Indeed, the publisher comes to work clad in ripped blue jeans and T-shirts--when he bothers to show up at all. Although shipping and business matters are now handled by a staff of three from the Altadena office, Woody does all the creative work out of his home at the Castle Green, a co-op in the former Green Hotel in Pasadena’s Old Town.

He chooses what to publish. He selects the photographs and determines the size and sequence in which they’ll appear. He does the design and layout, paying attention to every detail, including the type of paper and printing process to be used.

Among the books that Woody has produced over the years is a photographic record of Georgia O’Keeffe’s life documented by Todd Webb. He also put out a book of Herb Ritts’ photos long before Ritts became known for snapping celebrities’ pictures.

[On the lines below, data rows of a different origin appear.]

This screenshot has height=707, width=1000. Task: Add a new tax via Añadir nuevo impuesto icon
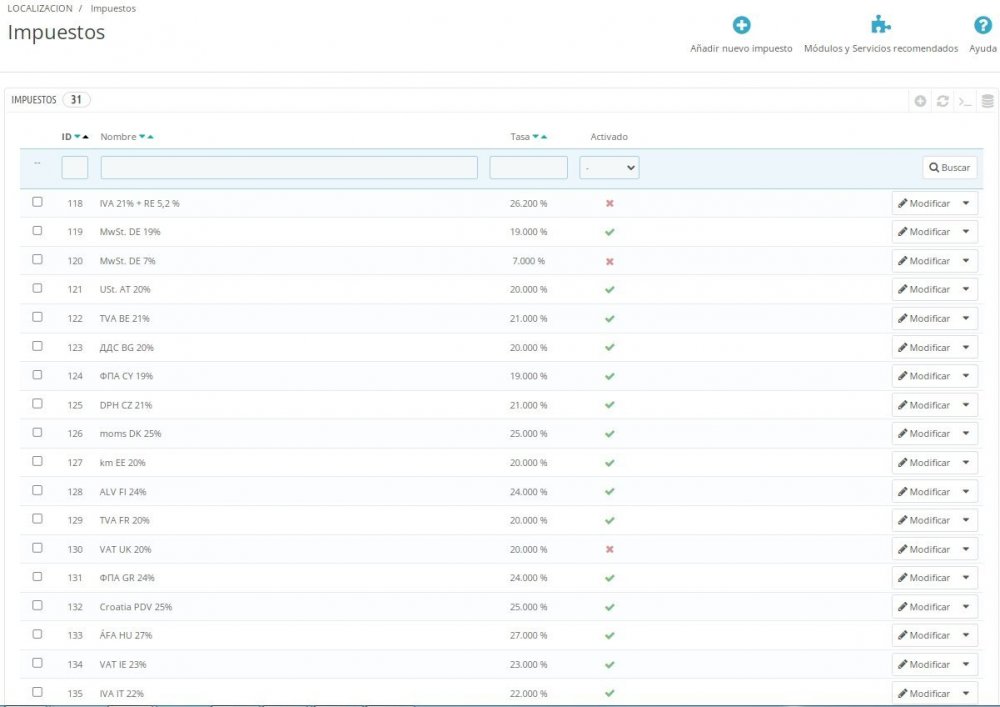[x=740, y=27]
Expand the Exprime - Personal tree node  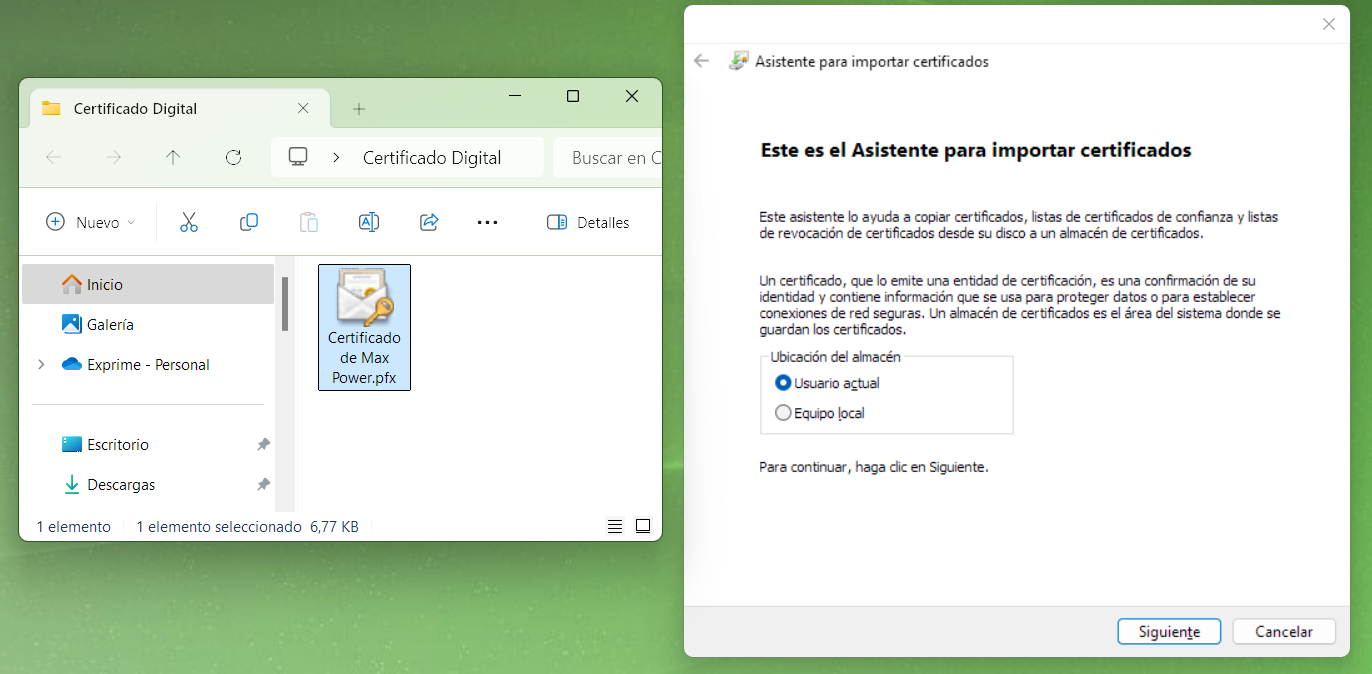point(41,365)
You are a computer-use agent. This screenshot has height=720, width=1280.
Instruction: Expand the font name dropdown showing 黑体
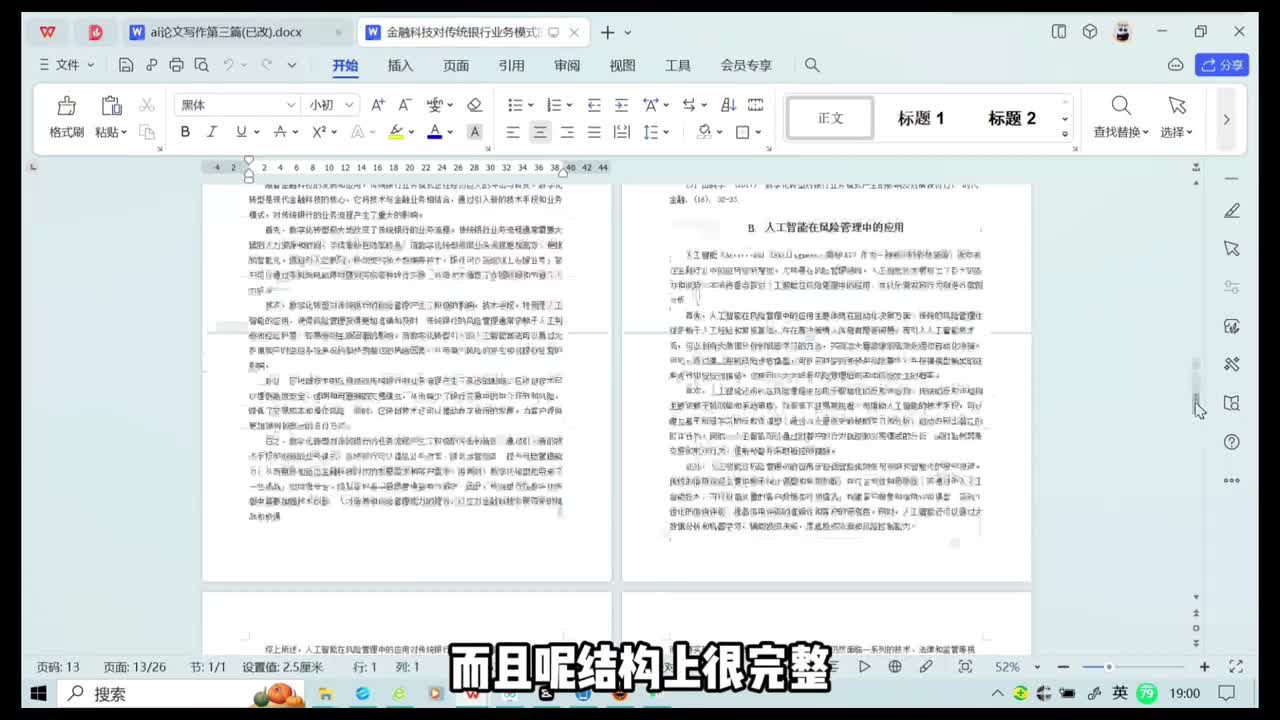tap(291, 105)

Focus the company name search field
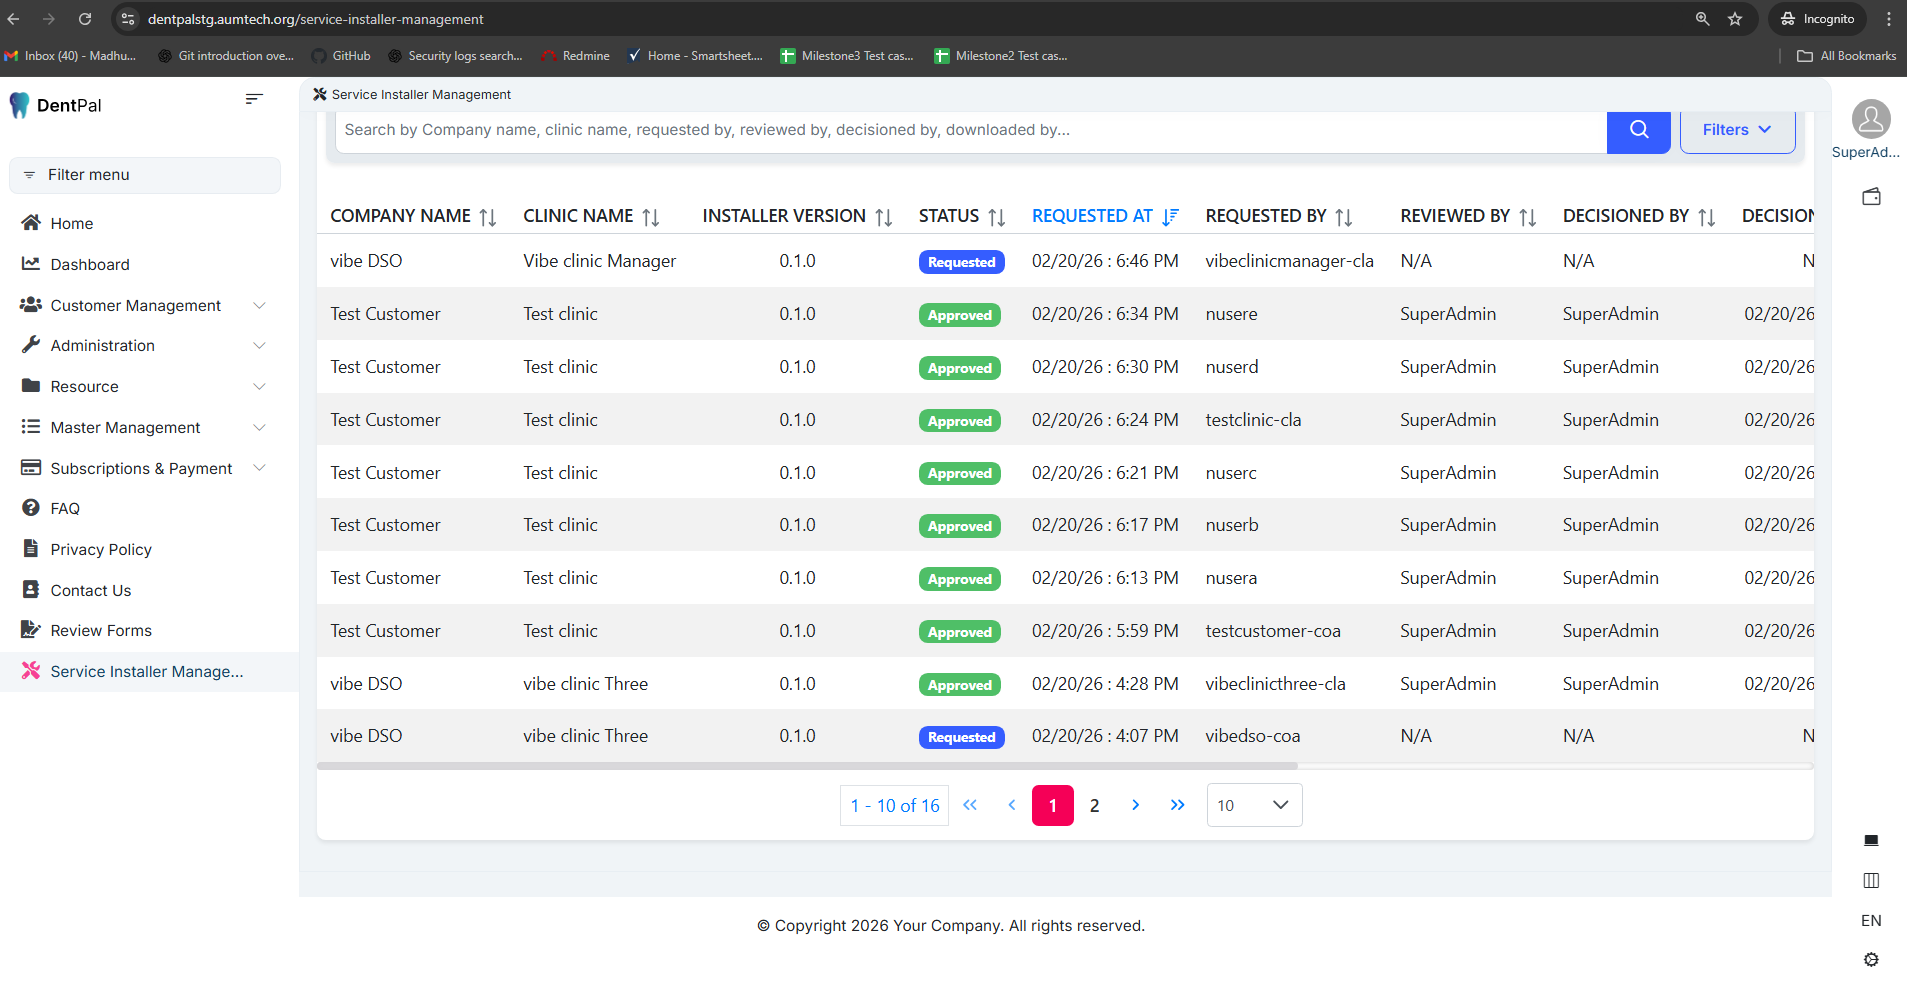coord(970,130)
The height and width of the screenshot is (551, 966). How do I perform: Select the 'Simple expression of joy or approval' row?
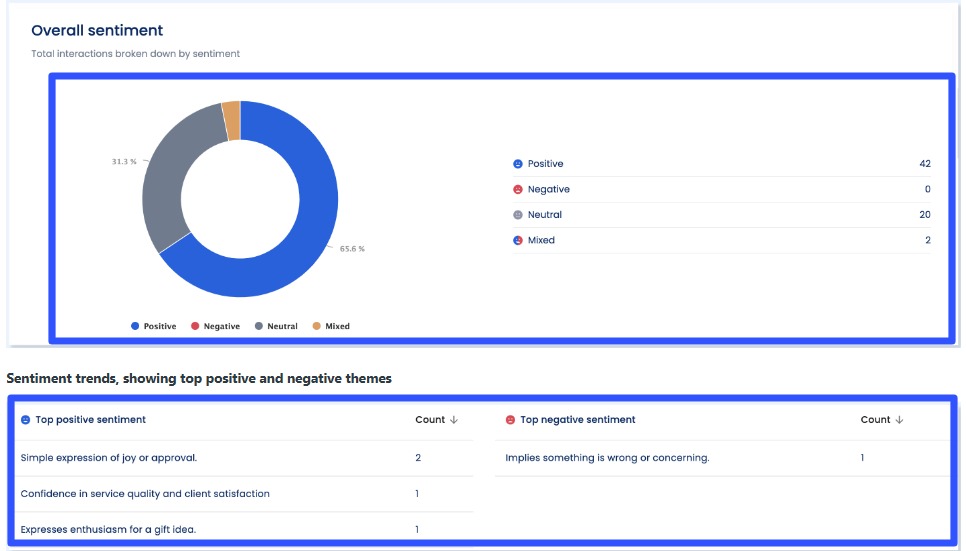click(109, 458)
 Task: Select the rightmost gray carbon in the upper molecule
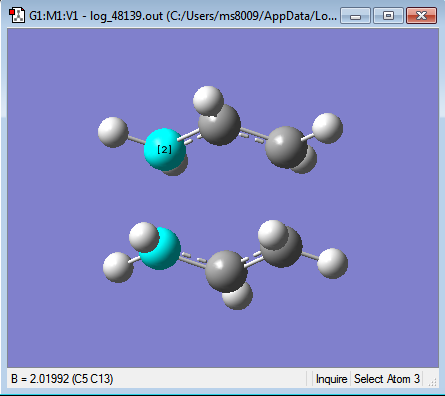286,147
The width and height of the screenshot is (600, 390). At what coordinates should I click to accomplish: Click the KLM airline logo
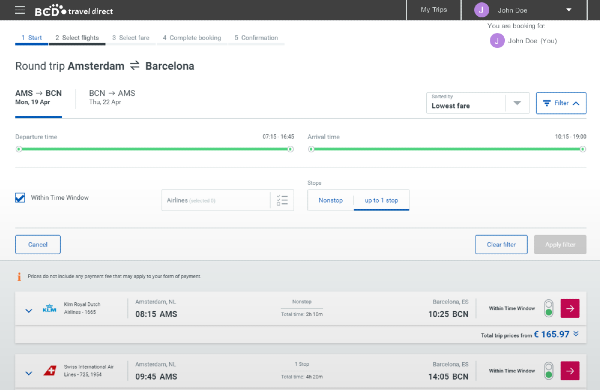[49, 308]
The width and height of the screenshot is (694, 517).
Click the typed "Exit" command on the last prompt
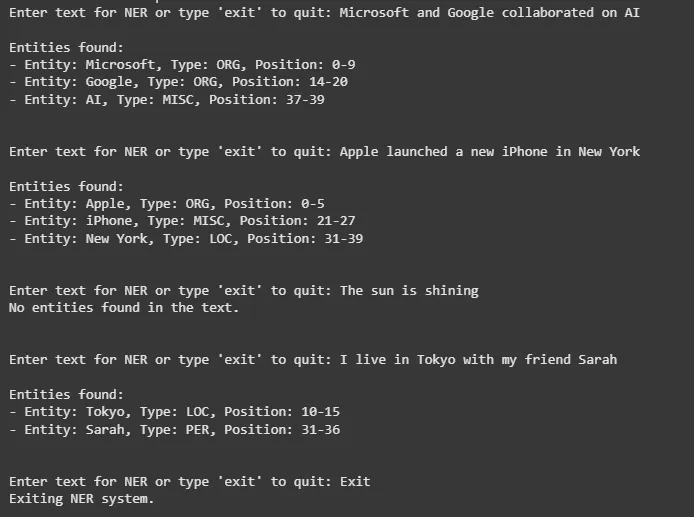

In 1985, Twelvetrees published photographer Robert Mapplethorpe’s first book, “Certain People,” which featured portraits. “Photographs” was from the private collection of beat poet Allen Ginsberg, who through his camera lens documented the counterculture world of 1950s artists, writers and intellectuals.

But many of Twelvetrees’ titles are even farther out of the mainstream. Joel-Peter Witkin’s “Gods of Earth and Heaven” is filled with color photographs of cadavers, animals and transsexuals. “Sleeping Beauty: Memorial Photographs in America” is a collection of photos of deceased people from the 19th Century. There is also a bevy of homoerotic works.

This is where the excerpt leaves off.